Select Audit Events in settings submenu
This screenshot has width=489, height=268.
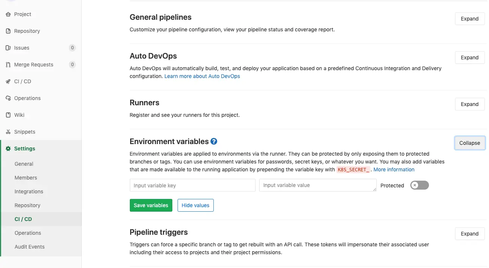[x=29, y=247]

--------------------------------

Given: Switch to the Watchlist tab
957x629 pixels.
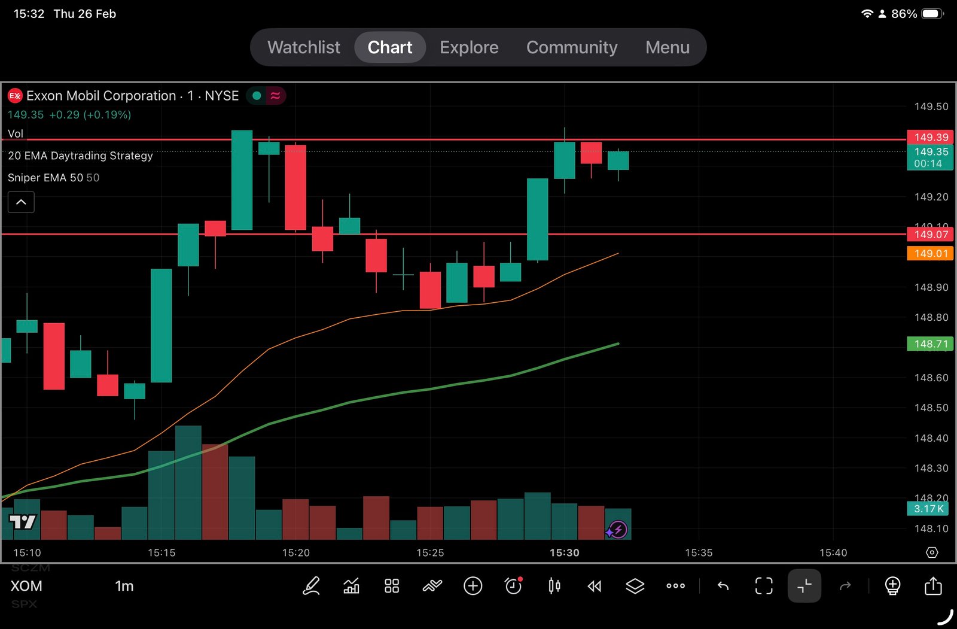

--------------------------------

▶ **What the task requires**: All lines above from the one holding "Given: Switch to the Watchlist tab" to the one holding "957x629 pixels.", inclusive, are to be copied exactly; no other line is wanted.

▶ **Task solution**:
Given: Switch to the Watchlist tab
957x629 pixels.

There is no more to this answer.